Detik - Detik Terakhir Hidupnya Imam Gay Pertama Melampaui Batas

Imam Gay Pertama Melampaui Batas – Muhsin Hendricks, imam gay pertama di dunia, lahir pada Juni 1967 di Cape Town, Afrika Selatan. Ia tumbuh dalam keluarga Muslim yang taat. Kakeknya seorang ulama, ayahnya penyembuh spiritual, dan ibunya guru agama Islam. Pada 1990 hingga 1994, Hendricks menempuh pendidikan di Universitas Studi Islam, Karachi, Pakistan. Di sana, ia mempelajari bahasa Arab klasik dan ilmu-ilmu Islam.
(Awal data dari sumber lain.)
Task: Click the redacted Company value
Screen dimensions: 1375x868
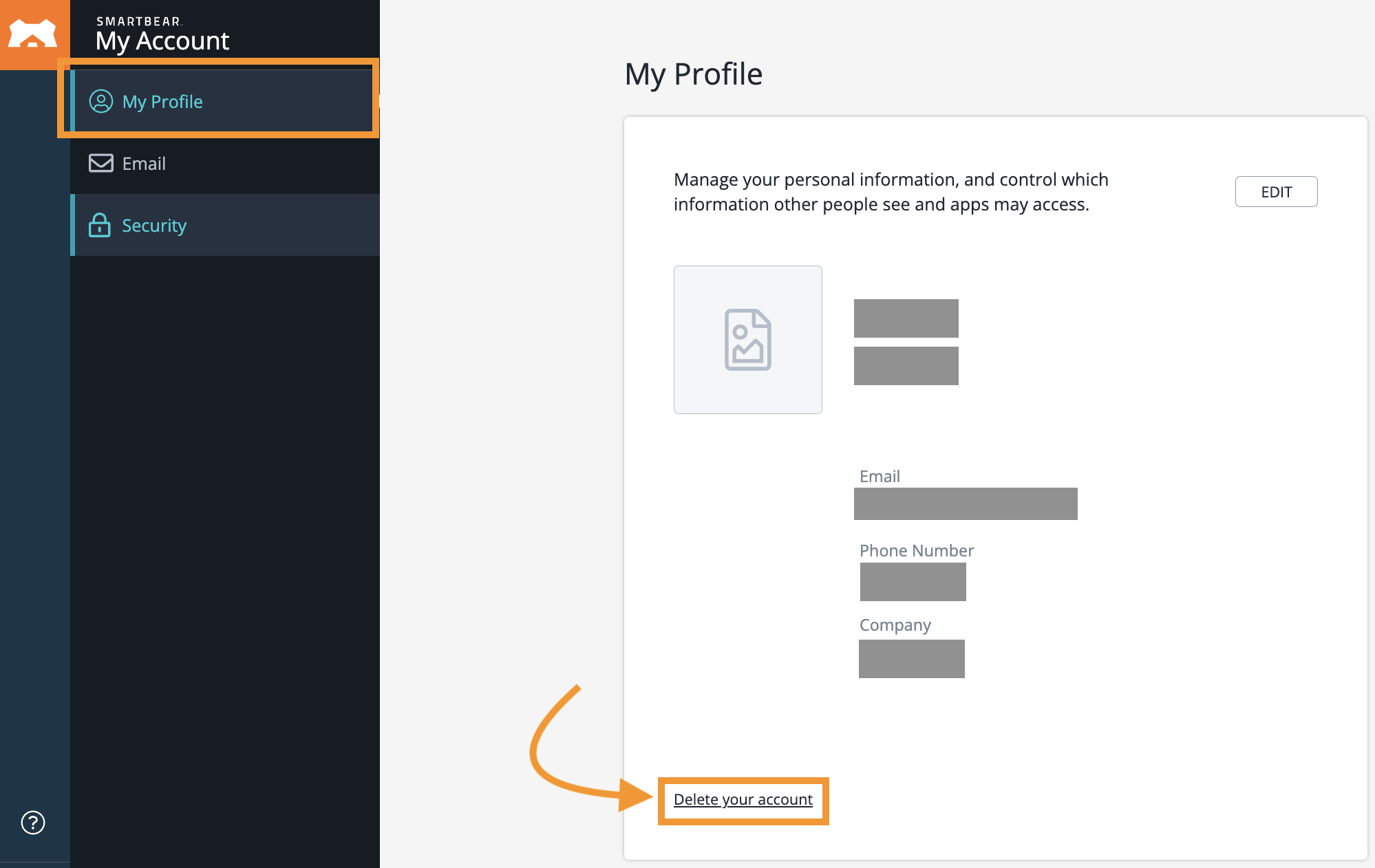Action: click(911, 658)
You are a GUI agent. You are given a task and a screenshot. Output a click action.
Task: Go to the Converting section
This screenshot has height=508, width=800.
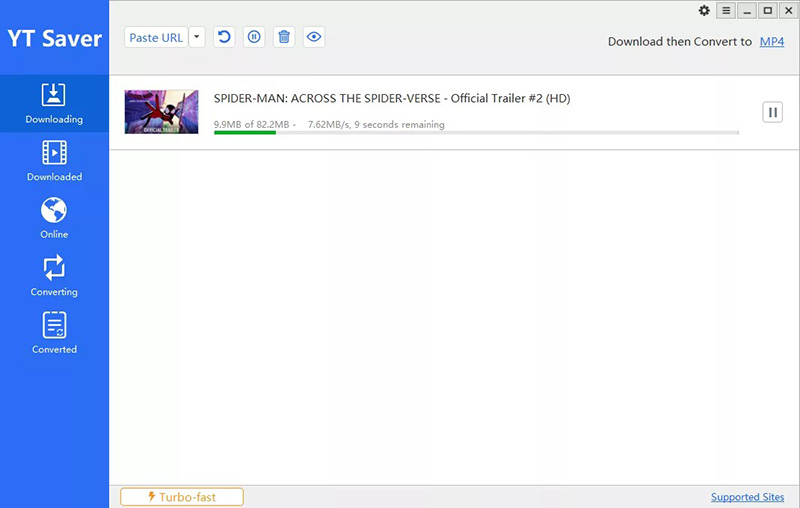tap(54, 276)
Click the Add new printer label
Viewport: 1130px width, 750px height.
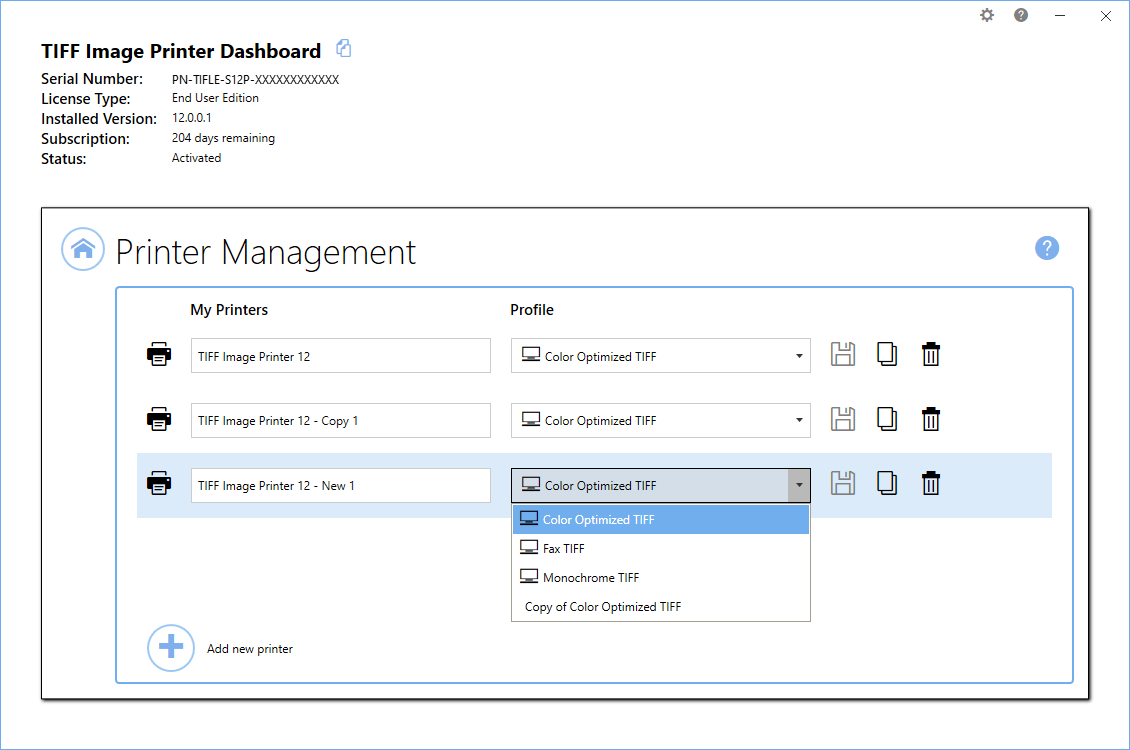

Karier dan Kehidupan Pribadi

Setelah kembali ke Afrika Selatan, Hendricks bekerja sebagai imam paruh waktu di sebuah masjid lokal dan mengajar di beberapa madrasah. Pada usia 23 tahun, ia menikah dalam pernikahan yang diatur, meski menyadari orientasi seksualnya. Pernikahan itu menghasilkan tiga anak, tetapi berakhir dengan perceraian setelah enam tahun. Pada 1996, Hendricks secara terbuka mengidentifikasi dirinya sebagai gay, menjadikannya imam pertama di dunia yang terbuka mengenai orientasi seksualnya.

Mendirikan Organisasi untuk Muslim LGBTQ+ – Imam Gay Pertama Melampaui Batas

Pada 1998, ia mendirikan Al-Fitrah Foundation, organisasi yang membantu Muslim LGBTQ+ dalam mendamaikan iman dan orientasi seksual mereka. Ia juga mendirikan Masjid Al-Ghurbaah di Wynberg, Cape Town, sebagai ruang aman bagi Muslim LGBTQ+ dan perempuan yang terpinggirkan. Melalui organisasi ini, Hendricks memberikan dukungan spiritual dan sosial bagi individu yang merasa teralienasi oleh komunitas agama tradisional.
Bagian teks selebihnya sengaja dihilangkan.